To him a man is of less value than
A beast of burden, for the beast must needs
Be bought for gold, and if he dies be bought
Again, but men need not be bought; they are
Machines for hire that can be scrapped at will,
And new ones hired with no fresh cost at all,
Because they die or weaken in their work.
Supply is plentiful, and men are drugs
Upon the crowded markets of the world.
So Satan takes new forms, and when he finds
The sword is weak, too weak to win brave hearts
As slaves, creeps snakelike in, in time of Peace,
To fetter free-born men with golden chains
And lead them helpless captives down to hell.
O England, when this wave of war is spent,
And rolls back baffled from thy rocky breast,
Wilt thou be strong to slay the Minotaur,
And strangle that great golden snake that crept
In time of Peace about thy home to kill,
With venom of low greed and lust of wealth,
The soul of Freedom and the heart of Love?
Shall wealth still grow, and woe increase to breed
In filthy slums the slaves of poverty?
Shall senseless pride and vulgar luxury
By gilding over evil make it good?
Shall souls be only hands again, dead hands,
That toil for wealth that makes none rich save those
Who need it not?
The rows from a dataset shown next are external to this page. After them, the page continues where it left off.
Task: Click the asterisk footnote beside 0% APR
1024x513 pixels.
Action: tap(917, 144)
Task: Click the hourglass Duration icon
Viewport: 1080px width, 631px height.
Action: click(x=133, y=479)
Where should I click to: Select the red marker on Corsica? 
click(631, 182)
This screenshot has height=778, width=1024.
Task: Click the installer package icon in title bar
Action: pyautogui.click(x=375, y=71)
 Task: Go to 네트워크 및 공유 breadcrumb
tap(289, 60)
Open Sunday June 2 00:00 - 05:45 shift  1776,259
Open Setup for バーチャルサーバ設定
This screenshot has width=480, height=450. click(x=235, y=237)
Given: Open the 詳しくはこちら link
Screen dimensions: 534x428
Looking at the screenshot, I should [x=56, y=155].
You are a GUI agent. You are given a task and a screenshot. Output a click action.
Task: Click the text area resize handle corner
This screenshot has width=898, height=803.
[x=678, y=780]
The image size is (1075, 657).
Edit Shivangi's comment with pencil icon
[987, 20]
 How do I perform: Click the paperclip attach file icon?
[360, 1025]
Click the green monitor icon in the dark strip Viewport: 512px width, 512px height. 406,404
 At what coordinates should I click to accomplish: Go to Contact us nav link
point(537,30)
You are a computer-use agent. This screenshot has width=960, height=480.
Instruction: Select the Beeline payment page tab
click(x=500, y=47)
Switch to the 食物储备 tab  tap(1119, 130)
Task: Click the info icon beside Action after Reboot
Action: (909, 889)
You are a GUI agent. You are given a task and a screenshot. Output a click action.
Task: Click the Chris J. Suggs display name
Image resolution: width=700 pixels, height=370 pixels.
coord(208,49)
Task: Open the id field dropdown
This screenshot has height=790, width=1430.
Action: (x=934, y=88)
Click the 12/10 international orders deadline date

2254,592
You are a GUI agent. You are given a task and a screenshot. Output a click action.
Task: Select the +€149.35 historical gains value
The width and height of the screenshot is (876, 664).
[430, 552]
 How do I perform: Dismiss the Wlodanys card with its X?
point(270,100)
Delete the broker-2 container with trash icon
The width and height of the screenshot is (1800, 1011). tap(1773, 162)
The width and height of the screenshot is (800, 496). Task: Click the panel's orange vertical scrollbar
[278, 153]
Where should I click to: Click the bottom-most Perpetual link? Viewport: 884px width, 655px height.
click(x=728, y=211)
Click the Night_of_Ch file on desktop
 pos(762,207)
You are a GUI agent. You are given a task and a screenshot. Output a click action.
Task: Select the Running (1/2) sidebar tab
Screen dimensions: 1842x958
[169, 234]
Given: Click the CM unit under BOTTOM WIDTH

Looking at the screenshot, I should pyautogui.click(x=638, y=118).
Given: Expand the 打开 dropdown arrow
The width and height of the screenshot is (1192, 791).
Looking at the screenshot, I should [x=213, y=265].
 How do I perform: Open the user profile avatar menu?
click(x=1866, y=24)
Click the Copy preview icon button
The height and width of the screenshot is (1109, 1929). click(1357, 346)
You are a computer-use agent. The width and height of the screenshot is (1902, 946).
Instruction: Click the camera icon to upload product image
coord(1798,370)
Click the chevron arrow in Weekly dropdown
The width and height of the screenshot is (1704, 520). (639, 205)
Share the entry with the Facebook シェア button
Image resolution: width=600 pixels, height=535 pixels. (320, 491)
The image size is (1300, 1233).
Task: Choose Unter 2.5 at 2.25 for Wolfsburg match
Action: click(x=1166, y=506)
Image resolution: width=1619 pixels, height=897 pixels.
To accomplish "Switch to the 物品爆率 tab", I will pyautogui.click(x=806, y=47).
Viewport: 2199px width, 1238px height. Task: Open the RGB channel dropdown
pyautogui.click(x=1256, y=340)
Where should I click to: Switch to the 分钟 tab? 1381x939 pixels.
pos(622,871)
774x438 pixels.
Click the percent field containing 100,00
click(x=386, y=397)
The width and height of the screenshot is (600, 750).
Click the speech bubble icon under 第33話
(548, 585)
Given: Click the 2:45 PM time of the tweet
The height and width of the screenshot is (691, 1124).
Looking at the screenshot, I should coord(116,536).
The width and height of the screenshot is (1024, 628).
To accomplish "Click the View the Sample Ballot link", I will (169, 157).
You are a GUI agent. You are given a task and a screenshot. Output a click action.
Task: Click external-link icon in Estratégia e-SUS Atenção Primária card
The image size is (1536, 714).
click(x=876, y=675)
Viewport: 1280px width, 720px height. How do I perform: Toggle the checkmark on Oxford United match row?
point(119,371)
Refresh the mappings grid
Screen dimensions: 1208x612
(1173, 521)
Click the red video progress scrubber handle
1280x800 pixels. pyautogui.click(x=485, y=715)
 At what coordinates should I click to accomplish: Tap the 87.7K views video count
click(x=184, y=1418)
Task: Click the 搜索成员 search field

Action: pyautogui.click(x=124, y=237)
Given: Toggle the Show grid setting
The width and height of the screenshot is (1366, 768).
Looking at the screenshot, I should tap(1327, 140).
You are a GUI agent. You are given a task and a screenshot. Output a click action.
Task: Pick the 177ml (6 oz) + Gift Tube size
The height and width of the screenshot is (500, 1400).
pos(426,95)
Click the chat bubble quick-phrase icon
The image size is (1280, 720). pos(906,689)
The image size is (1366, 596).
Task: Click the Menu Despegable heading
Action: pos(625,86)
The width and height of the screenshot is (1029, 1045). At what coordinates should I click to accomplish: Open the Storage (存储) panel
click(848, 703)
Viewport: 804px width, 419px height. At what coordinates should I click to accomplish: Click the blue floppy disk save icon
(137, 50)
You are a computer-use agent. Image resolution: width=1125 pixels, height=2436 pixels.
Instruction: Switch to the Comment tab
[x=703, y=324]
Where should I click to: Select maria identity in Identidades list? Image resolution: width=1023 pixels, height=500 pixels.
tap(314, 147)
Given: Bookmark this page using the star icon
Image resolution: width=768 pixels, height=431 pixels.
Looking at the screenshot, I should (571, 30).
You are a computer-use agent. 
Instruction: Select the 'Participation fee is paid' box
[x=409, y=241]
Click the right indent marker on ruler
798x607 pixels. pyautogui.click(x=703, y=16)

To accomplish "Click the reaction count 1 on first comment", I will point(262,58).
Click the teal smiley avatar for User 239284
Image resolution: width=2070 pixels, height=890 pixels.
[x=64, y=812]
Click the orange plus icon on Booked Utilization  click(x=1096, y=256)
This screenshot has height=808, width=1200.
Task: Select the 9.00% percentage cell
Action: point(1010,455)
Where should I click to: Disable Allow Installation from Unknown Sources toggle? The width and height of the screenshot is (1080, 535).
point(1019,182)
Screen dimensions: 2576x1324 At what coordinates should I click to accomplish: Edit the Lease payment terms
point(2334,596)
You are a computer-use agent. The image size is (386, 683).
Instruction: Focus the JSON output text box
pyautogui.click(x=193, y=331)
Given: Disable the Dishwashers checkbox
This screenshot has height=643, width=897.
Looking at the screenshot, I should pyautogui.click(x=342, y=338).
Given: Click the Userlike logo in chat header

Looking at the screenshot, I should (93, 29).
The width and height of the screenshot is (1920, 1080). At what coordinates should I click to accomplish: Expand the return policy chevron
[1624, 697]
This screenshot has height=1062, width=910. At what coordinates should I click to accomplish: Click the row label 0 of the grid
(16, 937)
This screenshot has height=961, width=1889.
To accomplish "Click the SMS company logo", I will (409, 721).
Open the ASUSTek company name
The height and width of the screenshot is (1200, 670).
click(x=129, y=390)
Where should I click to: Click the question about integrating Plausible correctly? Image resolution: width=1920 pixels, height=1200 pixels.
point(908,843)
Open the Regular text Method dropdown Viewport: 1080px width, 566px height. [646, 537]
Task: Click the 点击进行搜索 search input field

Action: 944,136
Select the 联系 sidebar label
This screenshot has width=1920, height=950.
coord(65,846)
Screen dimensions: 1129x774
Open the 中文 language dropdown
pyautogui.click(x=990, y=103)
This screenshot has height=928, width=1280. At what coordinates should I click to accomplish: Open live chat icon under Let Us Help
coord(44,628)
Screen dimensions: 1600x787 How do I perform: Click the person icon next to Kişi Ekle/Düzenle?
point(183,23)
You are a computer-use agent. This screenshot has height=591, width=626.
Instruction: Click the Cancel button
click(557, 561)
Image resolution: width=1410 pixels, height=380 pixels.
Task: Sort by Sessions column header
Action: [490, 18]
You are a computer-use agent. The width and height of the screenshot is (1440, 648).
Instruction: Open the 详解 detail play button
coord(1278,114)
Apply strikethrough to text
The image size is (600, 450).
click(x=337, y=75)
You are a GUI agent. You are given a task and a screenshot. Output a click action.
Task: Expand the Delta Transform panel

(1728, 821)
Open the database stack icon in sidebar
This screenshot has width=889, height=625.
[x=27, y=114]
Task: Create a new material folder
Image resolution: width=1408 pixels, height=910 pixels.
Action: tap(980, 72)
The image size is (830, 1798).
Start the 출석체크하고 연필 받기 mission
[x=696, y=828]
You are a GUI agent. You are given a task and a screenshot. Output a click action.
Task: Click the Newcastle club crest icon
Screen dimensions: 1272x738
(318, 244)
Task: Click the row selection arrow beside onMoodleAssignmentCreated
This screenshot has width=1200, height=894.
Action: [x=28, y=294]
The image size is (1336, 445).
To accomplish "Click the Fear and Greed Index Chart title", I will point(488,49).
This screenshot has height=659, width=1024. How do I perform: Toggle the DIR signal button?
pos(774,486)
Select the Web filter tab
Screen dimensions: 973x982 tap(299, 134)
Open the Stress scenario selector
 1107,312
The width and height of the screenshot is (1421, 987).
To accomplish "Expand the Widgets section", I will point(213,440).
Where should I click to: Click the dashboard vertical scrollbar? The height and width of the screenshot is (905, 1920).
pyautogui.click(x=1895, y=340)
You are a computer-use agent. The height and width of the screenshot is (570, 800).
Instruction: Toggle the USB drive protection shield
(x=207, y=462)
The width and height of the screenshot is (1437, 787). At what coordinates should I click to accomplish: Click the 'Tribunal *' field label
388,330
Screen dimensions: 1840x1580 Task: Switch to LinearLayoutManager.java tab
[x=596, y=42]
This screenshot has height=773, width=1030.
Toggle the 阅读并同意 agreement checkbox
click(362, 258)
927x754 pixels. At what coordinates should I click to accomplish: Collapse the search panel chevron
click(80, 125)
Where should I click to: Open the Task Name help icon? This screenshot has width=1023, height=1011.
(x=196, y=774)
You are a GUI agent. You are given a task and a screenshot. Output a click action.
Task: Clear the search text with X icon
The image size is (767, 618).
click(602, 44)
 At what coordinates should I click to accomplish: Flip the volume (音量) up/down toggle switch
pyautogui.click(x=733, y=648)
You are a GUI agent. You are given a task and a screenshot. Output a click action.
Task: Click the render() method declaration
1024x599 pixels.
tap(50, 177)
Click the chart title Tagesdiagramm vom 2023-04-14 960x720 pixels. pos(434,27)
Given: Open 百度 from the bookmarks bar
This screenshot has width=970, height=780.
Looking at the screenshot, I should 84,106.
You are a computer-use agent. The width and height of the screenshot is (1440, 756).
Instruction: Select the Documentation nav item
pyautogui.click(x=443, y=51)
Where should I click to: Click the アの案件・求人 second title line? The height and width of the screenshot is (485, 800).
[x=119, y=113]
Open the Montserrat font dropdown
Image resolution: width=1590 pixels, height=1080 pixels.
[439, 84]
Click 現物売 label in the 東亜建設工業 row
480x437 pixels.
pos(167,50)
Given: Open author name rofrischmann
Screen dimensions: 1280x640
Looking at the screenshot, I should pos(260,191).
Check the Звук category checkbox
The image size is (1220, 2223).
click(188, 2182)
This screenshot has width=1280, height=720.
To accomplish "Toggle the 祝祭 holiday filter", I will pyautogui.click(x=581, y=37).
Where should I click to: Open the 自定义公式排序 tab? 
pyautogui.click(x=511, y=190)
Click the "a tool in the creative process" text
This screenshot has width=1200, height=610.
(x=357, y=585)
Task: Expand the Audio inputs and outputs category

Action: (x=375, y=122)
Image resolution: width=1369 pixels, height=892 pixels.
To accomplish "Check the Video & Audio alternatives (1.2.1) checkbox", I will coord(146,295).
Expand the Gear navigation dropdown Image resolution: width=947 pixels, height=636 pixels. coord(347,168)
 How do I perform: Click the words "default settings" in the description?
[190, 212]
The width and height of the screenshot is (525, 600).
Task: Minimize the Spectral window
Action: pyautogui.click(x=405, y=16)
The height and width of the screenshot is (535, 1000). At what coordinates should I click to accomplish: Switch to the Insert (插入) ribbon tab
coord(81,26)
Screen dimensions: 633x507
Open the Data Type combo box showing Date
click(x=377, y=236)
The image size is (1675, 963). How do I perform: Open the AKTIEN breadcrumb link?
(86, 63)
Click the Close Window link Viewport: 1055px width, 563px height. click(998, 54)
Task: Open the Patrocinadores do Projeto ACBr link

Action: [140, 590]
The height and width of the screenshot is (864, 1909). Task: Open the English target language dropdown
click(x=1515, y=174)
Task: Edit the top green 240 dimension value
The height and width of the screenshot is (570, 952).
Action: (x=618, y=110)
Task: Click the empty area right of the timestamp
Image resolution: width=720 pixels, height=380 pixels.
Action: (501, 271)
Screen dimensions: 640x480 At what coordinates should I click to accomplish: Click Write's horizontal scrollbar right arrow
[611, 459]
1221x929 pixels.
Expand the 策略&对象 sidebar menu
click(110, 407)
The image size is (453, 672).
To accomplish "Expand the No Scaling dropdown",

Shall men still seek in drink
A refuge from the burden of their strife,
And from that dull monotony of grey
That shadows half our cities from the sun?
Shall women still be bought and sold, like dogs
Upon the streets, because the wage they earn
By work will not keep bodies for their souls?
Shall children come to birth, too weak to live,
Not even hands of strength, but feeble hands,
That clutch at life and die—just born to die
And cry—cry shame upon the grimy world
That murdered them? If this be what must come,
Then blessed are the dead who die in war,
Their bodies shattered, but their souls untouched
By slime of sin, unpoisoned by the snake,
For war is kinder than a Godless peace.
O England, let this message from the past
Ring down the ages like a trumpet call,
Not Angles these but Angels, souls not slaves,
Let not thy wealth be counted in base coin
But in chaste mothers, comely maids, strong men
With kindly eyes, in sound of children’s play,
And in those happy aged ones who stand
Between the seas of life, and, looking back
And forwards, vow that human life is good.
So must our land be reckoned rich or poor.